The ties that bind Sindh’s MPAs and Pakistan’s ministers

The minister’s replies made for a rather entertaining question hour.

KARACHI:


When the Sports Minister Dr Mohammad Ali Shah rose to answer questions in the Sindh Assembly on Tuesday, one had to stop and gape at the television screens focusing on him. Was that a tie patterned in country flags around Shah’s neck?


The incongruous tie itself sparked a few questions from a clearly curious speaker, Nisar Khuhro. “Do you wear this tie every day or is this a special occasion?” he said. “I visited the Olympics in Sydney and it was given to me as a souvenir,” Shah remarked proudly. “Since today is question hour I thought I would wear it.”

“Can you share it with me sometime?” Khuhro quipped.

While one of the politicians in Pakistan most well known for his tie collection is Interior Minister Rehman Malik, even Agha Siraj Durrani, the minister for local government, sported a bright yellow tie in the Sindh Assembly on Tuesday.


The sports department is also apparently flush with money, as Shah highlighted. “We have lots of money if we use it properly,” he said, recalling that he had discovered a revolving fund which is now being used, given to them by the federal ministry.

The minister’s replies made for a rather entertaining question hour. A query on kits for malakhara (traditional wrestling) players left Shah with no option but to reply in minute detail. “There’s no kit. There is a shalwar, which is the player’s personal shalwar.

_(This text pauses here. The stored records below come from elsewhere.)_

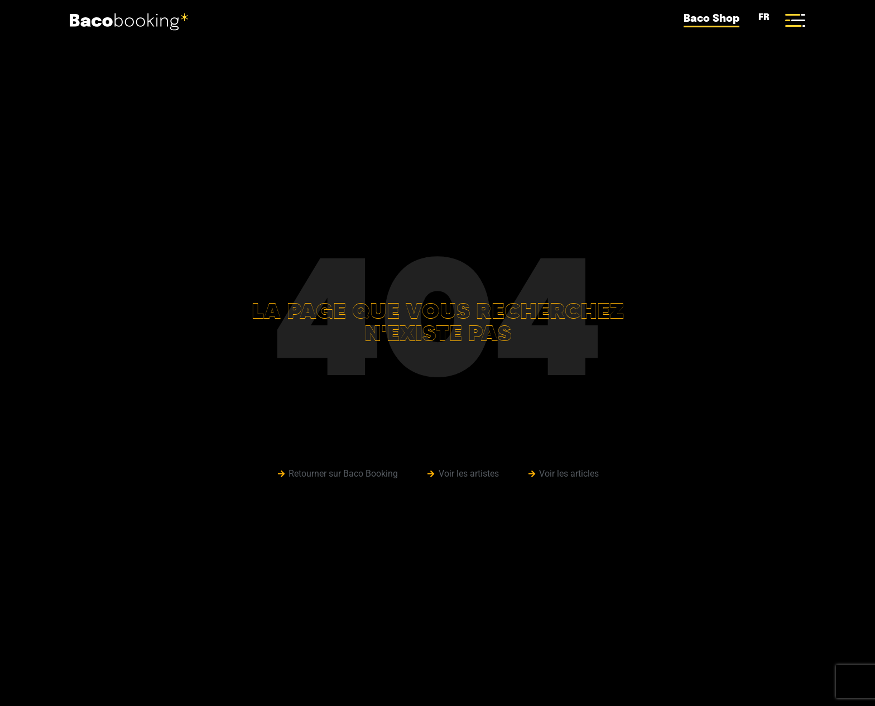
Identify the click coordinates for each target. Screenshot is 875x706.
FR (762, 17)
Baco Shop (711, 19)
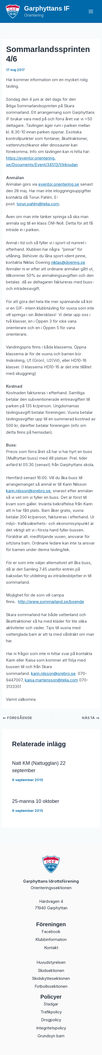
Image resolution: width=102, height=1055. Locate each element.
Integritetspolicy (51, 1028)
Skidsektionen (51, 970)
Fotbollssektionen (51, 986)
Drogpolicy (51, 1019)
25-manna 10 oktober (35, 801)
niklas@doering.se (68, 262)
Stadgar (51, 1004)
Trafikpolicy (51, 1012)
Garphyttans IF (47, 8)
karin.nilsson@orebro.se (28, 490)
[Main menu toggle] (91, 11)
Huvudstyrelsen (51, 962)
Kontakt (51, 947)
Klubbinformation (51, 939)
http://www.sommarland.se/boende (51, 601)
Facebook (51, 931)
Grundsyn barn (51, 1035)
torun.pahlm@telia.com (38, 203)
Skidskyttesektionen (51, 978)
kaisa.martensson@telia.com (51, 680)
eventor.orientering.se (58, 184)
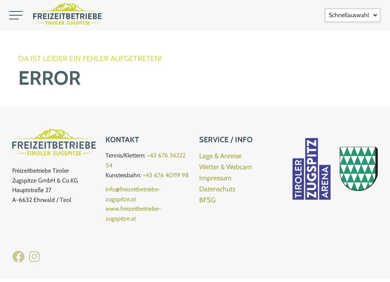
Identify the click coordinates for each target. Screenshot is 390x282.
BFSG (207, 201)
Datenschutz (217, 190)
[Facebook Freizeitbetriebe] (18, 261)
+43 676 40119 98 (166, 176)
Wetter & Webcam (225, 168)
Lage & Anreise (220, 157)
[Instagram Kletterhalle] (34, 261)
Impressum (215, 179)
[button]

And obviously, they must have underwear too.”

When he was asked why there had not been a malakhra tournament in Umerkot, Shah’s astute observation was that “people don’t even fight in Umarkot.”

Ties weren’t the sole focus for the MPAs. A resolution on the difficulty faced by civil and government servants in collecting pensions prompted Khuhro to ask the MPA moving the resolution, Muttahida Qaumi Movement’s Mohammad Aleemur Rehman, how old he was. “I’m a child!” he said. But when pressed he revealed that he was 45 years old.

There was also much excitement in the assembly hall when Malala Yusufzai made an appearance. The Sindh Assembly had passed a resolution paying tribute to her and education minister Pir Mazharul Haq had announced a grant of Rs500,000 for the young girl. The information minister Shazia Marri even managed to bring Haq, who had left the assembly briefly, back to the hall while Yusufzai was there.

The young child witnessed the rest of the proceedings, including MPAs critiquing statements made by Nawaz Sharif on a visit to Karachi on Monday and heard about their priorities and appointments. “Sahib has called a meeting,” said Ayaz Soomro, the law minister, to the speaker, referring to President Asif Ali Zardari. Assembly speaker Khuhro was also told that there were a number of things to take care of for events marking the birth anniversary of the late former prime minister and founder of the PPP, Zulfikar Ali Bhutto.

Published in The Express Tribune, January 4th, 2012.